- TRY IT: The answer must restate every entry exactly as it appears.

- Stored items:
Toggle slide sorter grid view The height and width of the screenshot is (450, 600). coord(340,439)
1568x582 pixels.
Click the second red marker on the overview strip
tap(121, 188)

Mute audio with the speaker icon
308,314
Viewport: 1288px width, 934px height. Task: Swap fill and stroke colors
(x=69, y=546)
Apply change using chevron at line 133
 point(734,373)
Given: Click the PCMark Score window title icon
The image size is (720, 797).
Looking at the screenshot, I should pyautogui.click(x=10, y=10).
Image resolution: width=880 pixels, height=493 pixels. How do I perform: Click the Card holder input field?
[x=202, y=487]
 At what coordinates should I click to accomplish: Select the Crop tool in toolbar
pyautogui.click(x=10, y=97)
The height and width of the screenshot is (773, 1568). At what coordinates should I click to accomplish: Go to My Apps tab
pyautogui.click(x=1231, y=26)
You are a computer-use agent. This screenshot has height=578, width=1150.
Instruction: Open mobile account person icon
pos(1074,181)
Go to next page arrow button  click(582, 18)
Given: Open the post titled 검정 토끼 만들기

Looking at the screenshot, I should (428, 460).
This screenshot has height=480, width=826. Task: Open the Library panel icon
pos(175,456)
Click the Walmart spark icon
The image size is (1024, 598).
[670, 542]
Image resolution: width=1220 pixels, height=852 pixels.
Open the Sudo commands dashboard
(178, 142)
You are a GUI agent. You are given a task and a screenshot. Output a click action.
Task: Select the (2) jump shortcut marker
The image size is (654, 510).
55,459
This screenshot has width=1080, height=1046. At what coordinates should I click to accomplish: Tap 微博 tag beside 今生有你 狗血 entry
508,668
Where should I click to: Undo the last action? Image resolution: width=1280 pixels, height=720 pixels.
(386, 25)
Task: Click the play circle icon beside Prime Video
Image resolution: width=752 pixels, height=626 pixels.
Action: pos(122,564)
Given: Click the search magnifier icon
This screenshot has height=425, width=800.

- ANSWER TO THIS PROBLEM:
Toggle slide sorter grid view The height and width of the screenshot is (450, 600). coord(340,439)
1568x582 pixels.
Click the second red marker on the overview strip
tap(121, 188)

Mute audio with the speaker icon
308,314
Viewport: 1288px width, 934px height. Task: Swap fill and stroke colors
(x=69, y=546)
Apply change using chevron at line 133
 point(734,373)
Given: Click the PCMark Score window title icon
The image size is (720, 797).
Looking at the screenshot, I should pyautogui.click(x=10, y=10).
Image resolution: width=880 pixels, height=493 pixels. How do I perform: Click the Card holder input field?
[x=202, y=487]
 At what coordinates should I click to accomplish: Select the Crop tool in toolbar
pyautogui.click(x=10, y=97)
The height and width of the screenshot is (773, 1568). At what coordinates should I click to accomplish: Go to My Apps tab
pyautogui.click(x=1231, y=26)
You are a computer-use agent. This screenshot has height=578, width=1150.
Instruction: Open mobile account person icon
pos(1074,181)
Go to next page arrow button  click(582, 18)
Given: Open the post titled 검정 토끼 만들기

Looking at the screenshot, I should (428, 460).
This screenshot has height=480, width=826. Task: Open the Library panel icon
pos(175,456)
Click the Walmart spark icon
The image size is (1024, 598).
[670, 542]
Image resolution: width=1220 pixels, height=852 pixels.
Open the Sudo commands dashboard
(178, 142)
You are a GUI agent. You are given a task and a screenshot. Output a click action.
Task: Select the (2) jump shortcut marker
The image size is (654, 510).
55,459
This screenshot has width=1080, height=1046. At what coordinates should I click to accomplish: Tap 微博 tag beside 今生有你 狗血 entry
508,668
Where should I click to: Undo the last action? Image resolution: width=1280 pixels, height=720 pixels.
(386, 25)
Task: Click the play circle icon beside Prime Video
Image resolution: width=752 pixels, height=626 pixels.
Action: pos(122,564)
Given: Click the search magnifier icon
This screenshot has height=425, width=800.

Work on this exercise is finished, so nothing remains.